(WHAT TO PRODUCE)
Up to and including the line with "Task: Open the MORE DETAILS link", output the records exactly as they appear.

RECORDS TO USE section start

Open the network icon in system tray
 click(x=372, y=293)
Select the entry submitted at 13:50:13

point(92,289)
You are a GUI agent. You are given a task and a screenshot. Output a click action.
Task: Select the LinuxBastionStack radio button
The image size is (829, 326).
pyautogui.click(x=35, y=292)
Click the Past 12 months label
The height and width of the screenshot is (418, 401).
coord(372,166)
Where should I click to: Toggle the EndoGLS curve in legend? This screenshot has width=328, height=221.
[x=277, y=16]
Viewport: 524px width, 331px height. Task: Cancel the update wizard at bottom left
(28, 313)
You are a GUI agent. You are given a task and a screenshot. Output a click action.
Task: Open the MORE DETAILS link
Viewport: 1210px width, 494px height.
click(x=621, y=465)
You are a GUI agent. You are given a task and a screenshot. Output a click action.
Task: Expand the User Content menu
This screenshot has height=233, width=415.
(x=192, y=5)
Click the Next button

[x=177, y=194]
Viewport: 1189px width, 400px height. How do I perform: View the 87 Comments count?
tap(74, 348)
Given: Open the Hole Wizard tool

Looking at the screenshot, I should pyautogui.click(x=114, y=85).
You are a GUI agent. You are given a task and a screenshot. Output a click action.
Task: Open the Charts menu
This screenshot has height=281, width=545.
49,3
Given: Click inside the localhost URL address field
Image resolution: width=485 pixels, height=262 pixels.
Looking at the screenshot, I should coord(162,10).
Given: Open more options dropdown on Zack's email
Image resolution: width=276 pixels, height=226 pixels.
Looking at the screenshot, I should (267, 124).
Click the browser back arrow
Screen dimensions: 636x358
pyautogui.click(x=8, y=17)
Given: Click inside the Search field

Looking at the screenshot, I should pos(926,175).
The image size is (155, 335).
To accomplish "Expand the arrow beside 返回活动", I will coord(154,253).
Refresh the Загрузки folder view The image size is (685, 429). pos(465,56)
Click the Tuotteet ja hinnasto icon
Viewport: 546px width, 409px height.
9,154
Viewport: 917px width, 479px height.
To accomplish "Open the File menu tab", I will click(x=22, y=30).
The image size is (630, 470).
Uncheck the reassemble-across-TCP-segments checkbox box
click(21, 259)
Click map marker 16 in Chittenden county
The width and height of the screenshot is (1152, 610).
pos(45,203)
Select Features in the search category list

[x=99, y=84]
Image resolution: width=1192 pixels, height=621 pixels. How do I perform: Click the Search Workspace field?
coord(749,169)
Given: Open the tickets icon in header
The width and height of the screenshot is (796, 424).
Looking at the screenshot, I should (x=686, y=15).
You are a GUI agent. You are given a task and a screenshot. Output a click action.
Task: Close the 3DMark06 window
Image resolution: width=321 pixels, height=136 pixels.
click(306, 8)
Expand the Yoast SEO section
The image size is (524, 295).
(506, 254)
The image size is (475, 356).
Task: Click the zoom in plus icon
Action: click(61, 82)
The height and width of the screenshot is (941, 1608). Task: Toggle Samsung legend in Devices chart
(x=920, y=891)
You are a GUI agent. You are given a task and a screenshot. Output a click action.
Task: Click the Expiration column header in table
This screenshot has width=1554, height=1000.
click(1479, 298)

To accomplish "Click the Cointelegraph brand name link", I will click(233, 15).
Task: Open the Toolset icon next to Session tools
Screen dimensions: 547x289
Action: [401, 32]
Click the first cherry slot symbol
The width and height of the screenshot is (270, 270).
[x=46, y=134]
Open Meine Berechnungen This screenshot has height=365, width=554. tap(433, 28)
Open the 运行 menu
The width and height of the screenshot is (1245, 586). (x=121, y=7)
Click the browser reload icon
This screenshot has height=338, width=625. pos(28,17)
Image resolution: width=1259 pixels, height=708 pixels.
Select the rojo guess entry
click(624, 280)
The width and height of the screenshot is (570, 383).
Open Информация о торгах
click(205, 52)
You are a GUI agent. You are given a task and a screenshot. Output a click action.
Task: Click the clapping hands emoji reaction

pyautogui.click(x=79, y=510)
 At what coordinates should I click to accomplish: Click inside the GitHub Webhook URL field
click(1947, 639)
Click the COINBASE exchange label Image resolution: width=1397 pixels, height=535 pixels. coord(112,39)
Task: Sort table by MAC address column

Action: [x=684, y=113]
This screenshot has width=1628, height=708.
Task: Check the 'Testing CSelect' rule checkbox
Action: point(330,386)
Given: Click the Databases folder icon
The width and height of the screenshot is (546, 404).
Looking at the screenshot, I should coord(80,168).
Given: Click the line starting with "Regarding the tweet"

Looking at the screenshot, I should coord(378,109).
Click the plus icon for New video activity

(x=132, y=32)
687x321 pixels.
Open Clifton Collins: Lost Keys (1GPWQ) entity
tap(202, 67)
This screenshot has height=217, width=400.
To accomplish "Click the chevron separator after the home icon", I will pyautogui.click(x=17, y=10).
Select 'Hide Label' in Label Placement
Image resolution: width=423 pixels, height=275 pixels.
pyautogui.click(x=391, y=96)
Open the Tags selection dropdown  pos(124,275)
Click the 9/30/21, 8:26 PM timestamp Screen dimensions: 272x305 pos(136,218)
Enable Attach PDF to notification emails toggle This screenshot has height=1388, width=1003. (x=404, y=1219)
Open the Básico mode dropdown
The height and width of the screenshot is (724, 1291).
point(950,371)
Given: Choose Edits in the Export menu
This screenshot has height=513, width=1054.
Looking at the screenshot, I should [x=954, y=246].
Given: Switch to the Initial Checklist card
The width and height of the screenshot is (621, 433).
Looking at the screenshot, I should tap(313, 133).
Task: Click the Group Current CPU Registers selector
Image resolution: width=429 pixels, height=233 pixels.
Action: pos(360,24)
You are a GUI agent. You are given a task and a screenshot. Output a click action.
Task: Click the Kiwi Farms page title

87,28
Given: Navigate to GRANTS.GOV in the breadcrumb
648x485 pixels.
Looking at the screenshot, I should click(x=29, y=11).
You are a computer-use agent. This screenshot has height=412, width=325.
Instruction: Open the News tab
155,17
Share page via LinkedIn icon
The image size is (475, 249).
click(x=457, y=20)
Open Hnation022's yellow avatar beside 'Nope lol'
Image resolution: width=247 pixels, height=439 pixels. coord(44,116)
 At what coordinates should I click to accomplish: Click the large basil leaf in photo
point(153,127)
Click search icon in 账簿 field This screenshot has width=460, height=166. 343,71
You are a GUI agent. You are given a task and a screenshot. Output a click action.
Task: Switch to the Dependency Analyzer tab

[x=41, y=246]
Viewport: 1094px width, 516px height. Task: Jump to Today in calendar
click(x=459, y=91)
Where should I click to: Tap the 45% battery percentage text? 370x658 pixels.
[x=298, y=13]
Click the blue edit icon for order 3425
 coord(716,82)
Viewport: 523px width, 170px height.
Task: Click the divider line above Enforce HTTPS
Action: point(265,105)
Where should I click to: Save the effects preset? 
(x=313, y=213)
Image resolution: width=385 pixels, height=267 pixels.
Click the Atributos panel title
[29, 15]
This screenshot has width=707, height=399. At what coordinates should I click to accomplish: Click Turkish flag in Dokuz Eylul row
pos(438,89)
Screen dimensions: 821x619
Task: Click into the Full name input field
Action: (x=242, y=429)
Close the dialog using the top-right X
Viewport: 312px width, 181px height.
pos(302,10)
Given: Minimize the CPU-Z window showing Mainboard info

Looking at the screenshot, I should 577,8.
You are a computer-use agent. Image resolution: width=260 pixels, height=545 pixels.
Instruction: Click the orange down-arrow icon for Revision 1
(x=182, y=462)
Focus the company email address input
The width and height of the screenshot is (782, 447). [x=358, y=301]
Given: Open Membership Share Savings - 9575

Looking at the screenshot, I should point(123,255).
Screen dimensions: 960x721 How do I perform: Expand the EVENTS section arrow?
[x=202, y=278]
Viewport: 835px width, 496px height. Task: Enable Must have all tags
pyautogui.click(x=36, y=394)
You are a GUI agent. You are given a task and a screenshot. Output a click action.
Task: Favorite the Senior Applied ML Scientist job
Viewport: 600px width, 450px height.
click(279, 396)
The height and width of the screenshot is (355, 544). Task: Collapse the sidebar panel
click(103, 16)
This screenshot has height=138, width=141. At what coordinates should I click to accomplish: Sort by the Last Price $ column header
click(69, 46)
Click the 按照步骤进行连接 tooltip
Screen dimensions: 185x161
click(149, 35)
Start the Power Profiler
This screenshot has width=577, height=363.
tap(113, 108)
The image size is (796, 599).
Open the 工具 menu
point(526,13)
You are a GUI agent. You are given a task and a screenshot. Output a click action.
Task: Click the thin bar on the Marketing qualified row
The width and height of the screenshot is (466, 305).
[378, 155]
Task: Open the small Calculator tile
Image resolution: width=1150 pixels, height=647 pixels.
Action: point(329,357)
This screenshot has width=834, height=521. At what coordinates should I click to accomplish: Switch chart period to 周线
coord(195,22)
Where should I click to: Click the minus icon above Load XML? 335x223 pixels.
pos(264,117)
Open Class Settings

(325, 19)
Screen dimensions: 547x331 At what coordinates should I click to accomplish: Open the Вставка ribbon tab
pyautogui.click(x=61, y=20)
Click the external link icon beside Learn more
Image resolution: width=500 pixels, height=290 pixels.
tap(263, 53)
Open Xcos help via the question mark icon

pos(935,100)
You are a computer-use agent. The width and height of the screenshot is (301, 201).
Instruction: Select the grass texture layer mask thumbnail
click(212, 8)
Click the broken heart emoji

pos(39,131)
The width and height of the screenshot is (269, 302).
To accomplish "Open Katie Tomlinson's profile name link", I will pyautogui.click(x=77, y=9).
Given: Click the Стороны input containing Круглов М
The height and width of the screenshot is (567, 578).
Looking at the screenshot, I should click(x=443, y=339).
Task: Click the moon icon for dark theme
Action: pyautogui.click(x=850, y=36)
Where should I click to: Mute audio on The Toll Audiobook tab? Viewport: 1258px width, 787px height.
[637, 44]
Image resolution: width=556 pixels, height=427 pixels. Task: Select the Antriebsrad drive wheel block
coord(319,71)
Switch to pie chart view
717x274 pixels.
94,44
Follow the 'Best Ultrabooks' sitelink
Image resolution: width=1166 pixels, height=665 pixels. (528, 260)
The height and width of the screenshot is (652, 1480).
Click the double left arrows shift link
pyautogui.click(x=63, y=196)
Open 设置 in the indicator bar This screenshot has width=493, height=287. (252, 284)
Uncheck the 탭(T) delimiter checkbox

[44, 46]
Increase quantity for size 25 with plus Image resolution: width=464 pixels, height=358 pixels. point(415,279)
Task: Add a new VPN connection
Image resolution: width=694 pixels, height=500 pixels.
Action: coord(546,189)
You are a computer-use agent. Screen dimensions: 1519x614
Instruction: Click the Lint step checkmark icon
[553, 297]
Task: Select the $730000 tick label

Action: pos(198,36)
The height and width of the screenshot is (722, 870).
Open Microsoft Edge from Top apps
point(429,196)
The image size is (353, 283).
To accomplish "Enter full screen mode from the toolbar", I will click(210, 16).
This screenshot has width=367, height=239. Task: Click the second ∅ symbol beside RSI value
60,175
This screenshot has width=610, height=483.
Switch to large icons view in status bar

RECORDS TO USE section end

(RESPONSE BELOW)
Open the network icon in system tray
 click(x=372, y=293)
Select the entry submitted at 13:50:13

point(92,289)
You are a GUI agent. You are given a task and a screenshot. Output a click action.
Task: Select the LinuxBastionStack radio button
The image size is (829, 326).
pyautogui.click(x=35, y=292)
Click the Past 12 months label
The height and width of the screenshot is (418, 401).
coord(372,166)
Where should I click to: Toggle the EndoGLS curve in legend? This screenshot has width=328, height=221.
[x=277, y=16]
Viewport: 524px width, 331px height. Task: Cancel the update wizard at bottom left
(28, 313)
You are a GUI agent. You are given a task and a screenshot. Output a click action.
Task: Open the MORE DETAILS link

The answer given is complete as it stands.